▸ Task to carry out: Gather every line in the records below that contains the string "button" and copy each one in full.

▸ Material to process:
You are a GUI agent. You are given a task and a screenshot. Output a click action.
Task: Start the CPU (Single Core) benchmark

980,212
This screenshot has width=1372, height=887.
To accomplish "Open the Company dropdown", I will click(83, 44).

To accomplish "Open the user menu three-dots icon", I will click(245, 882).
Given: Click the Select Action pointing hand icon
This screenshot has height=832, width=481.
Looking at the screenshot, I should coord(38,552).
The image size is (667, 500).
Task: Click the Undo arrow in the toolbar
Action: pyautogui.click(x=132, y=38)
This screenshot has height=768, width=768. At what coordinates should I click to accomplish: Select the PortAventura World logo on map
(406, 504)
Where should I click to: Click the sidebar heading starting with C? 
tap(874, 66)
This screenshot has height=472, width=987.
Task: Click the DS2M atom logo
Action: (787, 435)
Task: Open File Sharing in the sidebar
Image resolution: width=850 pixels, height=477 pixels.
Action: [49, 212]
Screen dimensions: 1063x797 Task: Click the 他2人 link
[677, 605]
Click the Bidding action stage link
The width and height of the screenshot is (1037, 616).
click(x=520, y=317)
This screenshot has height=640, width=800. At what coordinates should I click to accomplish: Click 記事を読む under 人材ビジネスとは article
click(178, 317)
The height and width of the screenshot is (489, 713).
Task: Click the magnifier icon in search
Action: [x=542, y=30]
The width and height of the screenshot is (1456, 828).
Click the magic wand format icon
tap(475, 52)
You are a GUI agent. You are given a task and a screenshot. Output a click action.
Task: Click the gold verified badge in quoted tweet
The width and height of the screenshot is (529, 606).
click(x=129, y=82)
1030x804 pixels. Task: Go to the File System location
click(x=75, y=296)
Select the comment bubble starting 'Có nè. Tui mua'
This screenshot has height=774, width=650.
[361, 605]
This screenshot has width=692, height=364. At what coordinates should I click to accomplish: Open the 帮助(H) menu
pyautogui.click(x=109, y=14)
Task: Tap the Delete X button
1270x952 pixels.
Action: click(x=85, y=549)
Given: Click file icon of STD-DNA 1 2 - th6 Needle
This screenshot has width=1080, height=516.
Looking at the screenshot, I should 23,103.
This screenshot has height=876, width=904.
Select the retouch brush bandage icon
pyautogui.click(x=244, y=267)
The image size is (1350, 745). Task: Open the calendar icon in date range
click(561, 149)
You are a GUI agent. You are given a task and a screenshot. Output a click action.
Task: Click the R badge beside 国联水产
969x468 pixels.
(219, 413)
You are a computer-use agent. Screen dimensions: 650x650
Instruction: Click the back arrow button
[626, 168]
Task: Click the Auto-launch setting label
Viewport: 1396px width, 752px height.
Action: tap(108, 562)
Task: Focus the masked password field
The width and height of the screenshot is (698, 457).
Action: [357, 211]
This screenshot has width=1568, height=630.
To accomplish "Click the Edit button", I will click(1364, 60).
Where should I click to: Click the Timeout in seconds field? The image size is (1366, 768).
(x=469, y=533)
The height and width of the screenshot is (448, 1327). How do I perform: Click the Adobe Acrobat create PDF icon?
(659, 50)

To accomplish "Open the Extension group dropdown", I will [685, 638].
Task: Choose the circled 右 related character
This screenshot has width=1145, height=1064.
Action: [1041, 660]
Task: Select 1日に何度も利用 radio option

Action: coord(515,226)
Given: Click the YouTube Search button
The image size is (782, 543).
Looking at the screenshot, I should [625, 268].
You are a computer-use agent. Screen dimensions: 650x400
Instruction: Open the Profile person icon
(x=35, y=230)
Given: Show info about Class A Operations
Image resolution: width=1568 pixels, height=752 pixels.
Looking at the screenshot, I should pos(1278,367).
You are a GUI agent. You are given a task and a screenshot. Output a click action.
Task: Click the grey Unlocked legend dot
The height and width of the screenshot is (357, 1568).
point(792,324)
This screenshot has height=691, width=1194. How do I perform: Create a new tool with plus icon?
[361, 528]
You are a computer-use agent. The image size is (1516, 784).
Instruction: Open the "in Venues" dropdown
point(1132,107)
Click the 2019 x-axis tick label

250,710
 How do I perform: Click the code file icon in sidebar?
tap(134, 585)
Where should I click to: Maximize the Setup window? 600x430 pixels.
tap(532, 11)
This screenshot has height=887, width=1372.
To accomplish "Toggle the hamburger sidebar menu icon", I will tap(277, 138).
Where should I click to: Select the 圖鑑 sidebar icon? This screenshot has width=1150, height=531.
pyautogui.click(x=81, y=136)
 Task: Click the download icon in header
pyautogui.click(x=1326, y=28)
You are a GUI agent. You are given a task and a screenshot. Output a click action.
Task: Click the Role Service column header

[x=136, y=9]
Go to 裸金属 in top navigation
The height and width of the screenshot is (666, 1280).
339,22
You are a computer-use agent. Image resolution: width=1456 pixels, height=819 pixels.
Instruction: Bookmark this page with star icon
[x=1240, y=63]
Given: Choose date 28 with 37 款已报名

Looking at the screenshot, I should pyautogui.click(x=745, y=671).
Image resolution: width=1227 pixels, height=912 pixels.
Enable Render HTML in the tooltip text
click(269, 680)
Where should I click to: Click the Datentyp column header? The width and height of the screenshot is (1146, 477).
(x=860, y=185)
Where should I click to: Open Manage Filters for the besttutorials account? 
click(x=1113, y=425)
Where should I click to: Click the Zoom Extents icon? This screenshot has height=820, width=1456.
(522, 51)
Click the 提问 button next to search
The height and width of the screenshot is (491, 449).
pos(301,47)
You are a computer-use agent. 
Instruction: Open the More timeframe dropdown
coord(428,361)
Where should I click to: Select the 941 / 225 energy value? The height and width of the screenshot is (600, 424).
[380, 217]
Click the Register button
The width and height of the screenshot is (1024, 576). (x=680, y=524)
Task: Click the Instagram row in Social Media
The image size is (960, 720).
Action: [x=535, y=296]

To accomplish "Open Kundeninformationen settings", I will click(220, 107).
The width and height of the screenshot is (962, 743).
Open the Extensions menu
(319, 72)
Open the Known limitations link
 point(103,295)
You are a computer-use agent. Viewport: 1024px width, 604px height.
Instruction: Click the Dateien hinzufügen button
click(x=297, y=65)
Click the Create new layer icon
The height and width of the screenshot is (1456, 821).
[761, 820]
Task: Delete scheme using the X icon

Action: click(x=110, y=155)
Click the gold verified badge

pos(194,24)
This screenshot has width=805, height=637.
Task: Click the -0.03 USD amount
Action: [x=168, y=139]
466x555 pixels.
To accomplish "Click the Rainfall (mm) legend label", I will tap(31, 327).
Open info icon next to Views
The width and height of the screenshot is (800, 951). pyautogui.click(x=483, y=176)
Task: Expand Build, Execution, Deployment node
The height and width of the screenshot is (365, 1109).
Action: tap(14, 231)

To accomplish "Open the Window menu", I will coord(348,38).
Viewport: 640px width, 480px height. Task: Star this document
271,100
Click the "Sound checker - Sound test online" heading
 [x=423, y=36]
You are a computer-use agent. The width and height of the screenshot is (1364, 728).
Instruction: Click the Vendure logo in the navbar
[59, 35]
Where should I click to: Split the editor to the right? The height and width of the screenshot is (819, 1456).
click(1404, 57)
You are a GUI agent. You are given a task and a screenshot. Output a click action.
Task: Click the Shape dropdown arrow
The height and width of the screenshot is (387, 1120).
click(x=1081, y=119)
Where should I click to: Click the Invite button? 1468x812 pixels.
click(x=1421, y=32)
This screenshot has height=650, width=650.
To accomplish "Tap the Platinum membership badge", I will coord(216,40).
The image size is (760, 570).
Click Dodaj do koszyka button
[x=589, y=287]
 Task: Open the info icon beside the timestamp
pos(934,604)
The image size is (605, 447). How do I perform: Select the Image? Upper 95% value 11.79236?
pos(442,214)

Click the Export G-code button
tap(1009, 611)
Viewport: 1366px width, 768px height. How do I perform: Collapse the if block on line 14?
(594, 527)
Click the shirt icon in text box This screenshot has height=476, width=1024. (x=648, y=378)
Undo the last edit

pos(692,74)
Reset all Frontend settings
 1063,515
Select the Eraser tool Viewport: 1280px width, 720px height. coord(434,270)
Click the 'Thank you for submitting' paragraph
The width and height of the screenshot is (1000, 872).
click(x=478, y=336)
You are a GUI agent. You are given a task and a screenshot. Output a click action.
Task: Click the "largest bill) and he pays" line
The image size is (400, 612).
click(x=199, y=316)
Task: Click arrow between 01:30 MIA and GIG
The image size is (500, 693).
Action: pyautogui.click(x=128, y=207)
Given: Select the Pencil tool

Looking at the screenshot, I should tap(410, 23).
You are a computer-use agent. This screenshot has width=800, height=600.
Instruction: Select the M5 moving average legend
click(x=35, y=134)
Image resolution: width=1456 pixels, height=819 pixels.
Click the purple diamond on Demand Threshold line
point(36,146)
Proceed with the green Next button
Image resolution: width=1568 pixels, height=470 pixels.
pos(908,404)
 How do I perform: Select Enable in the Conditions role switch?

▸ The completed task:
Task: Tap the Delete X button
Instruction: Click the back arrow button
To accomplish "Click the Edit button", I will click(1364, 60).
Given: Click the YouTube Search button
Click the 提问 button next to search
Click the Register button
Instruction: Click the Dateien hinzufügen button
Where should I click to: Click the Invite button? 1468x812 pixels.
Click Dodaj do koszyka button
Click the Export G-code button
Proceed with the green Next button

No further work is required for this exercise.